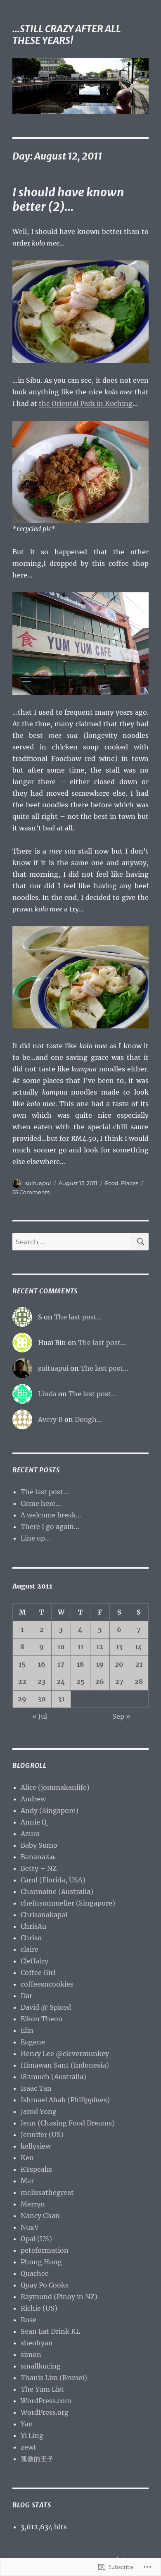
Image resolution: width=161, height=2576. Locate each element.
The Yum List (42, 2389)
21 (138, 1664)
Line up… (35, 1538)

--

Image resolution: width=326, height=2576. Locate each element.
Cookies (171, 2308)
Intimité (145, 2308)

What to produce: Copy back the listing above exactly, but only from the line with "Image resolution: width=161, height=2576." through the line with "Line up… (35, 1538)", both ends included.

Exercise result:
Image resolution: width=161, height=2576. Locate each element.
The Yum List (42, 2389)
21 (138, 1664)
Line up… (35, 1538)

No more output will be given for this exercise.